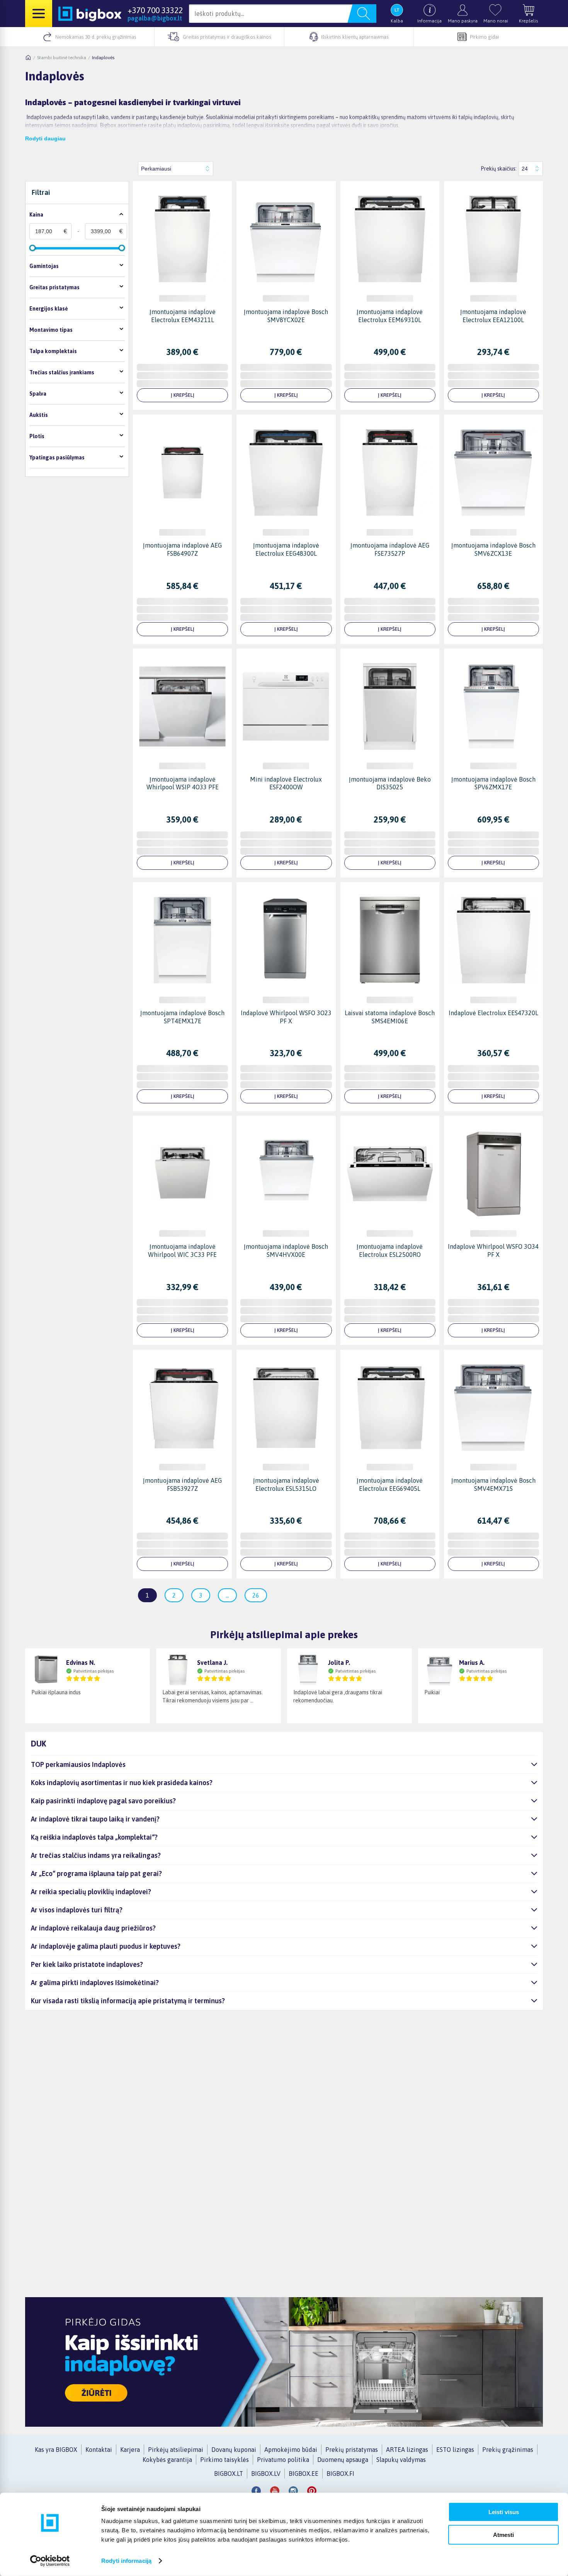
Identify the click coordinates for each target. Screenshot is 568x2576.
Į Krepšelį (182, 395)
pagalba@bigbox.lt (155, 18)
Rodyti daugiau (45, 138)
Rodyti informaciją (126, 2560)
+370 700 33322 (155, 10)
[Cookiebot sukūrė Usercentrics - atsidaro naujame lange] (50, 2561)
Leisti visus (503, 2512)
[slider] (32, 248)
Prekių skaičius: (499, 169)
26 (255, 1595)
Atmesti (503, 2534)
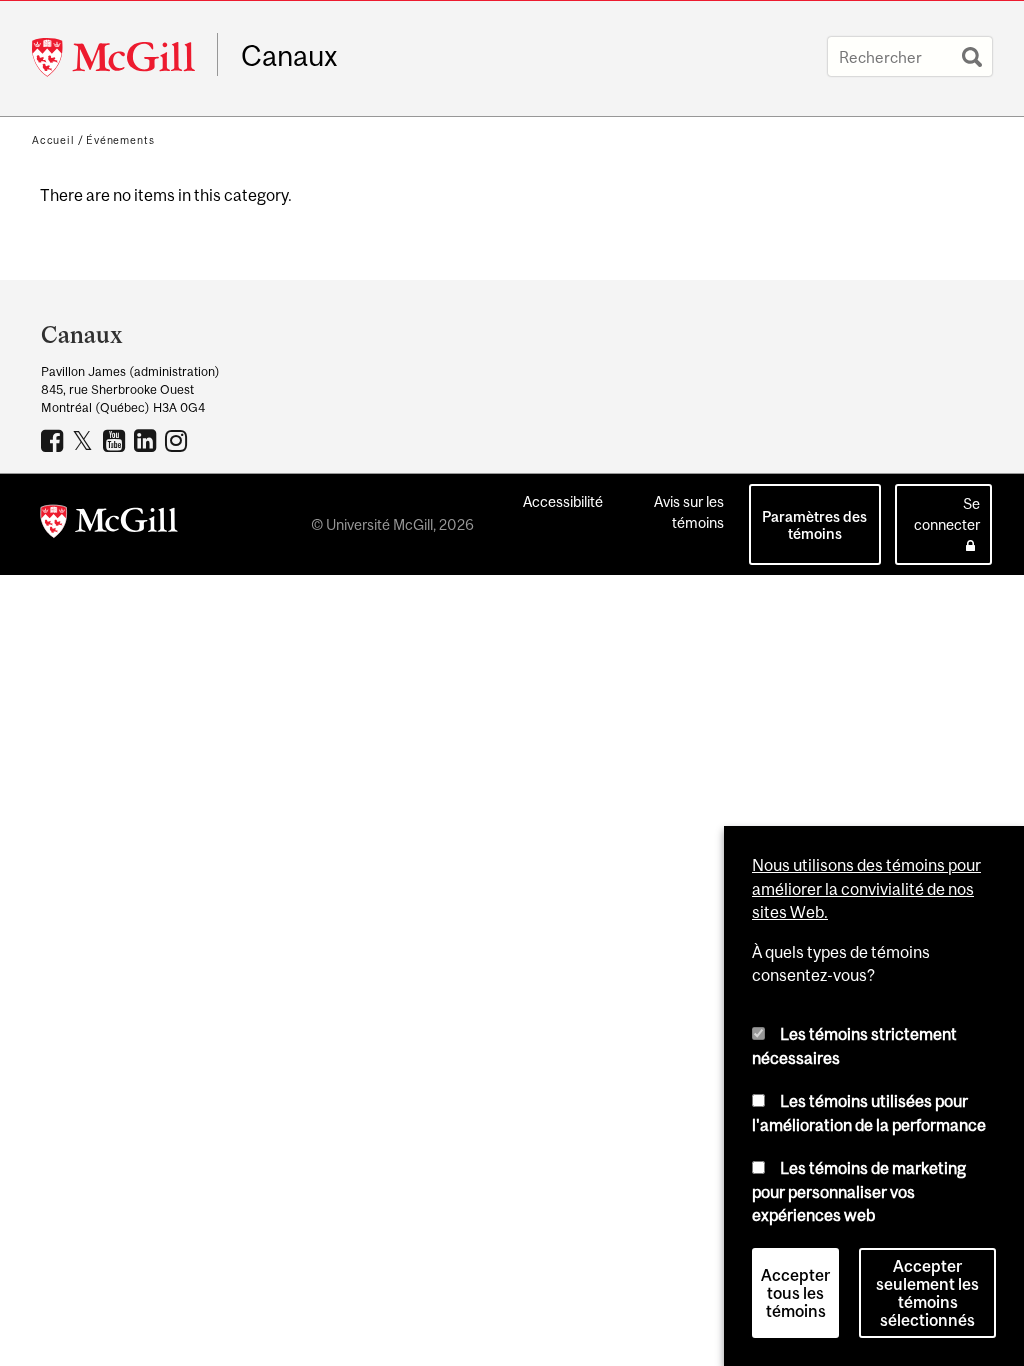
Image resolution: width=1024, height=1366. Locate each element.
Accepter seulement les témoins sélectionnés (927, 1293)
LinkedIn (147, 440)
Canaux (289, 56)
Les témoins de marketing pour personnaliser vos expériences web (859, 1191)
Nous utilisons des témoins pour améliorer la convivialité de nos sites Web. (866, 888)
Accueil (53, 140)
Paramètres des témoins (814, 525)
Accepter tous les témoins (795, 1293)
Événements (120, 140)
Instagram (178, 440)
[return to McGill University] (109, 525)
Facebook (54, 440)
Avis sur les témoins (689, 512)
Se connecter (947, 514)
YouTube (116, 440)
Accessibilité (563, 501)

◇ ◇ ◇

= REQUIRED ACTION =
Restate exactly, and only, the lines from the one that holds "Prekių skaičius: (499, 169)" down to the last line of the material above. Omit the pictures.

= RESPONSE TO THIS TASK =
Prekių skaičius: (499, 169)
26 (255, 1595)
Atmesti (503, 2534)
Image resolution: width=1024, height=1366. Locate each element.
Accepter seulement les témoins sélectionnés (927, 1293)
LinkedIn (147, 440)
Canaux (289, 56)
Les témoins de marketing pour personnaliser vos expériences web (859, 1191)
Nous utilisons des témoins pour améliorer la convivialité de nos sites Web. (866, 888)
Accueil (53, 140)
Paramètres des témoins (814, 525)
Accepter tous les témoins (795, 1293)
Événements (120, 140)
Instagram (178, 440)
[return to McGill University] (109, 525)
Facebook (54, 440)
Avis sur les témoins (689, 512)
Se connecter (947, 514)
YouTube (116, 440)
Accessibilité (563, 501)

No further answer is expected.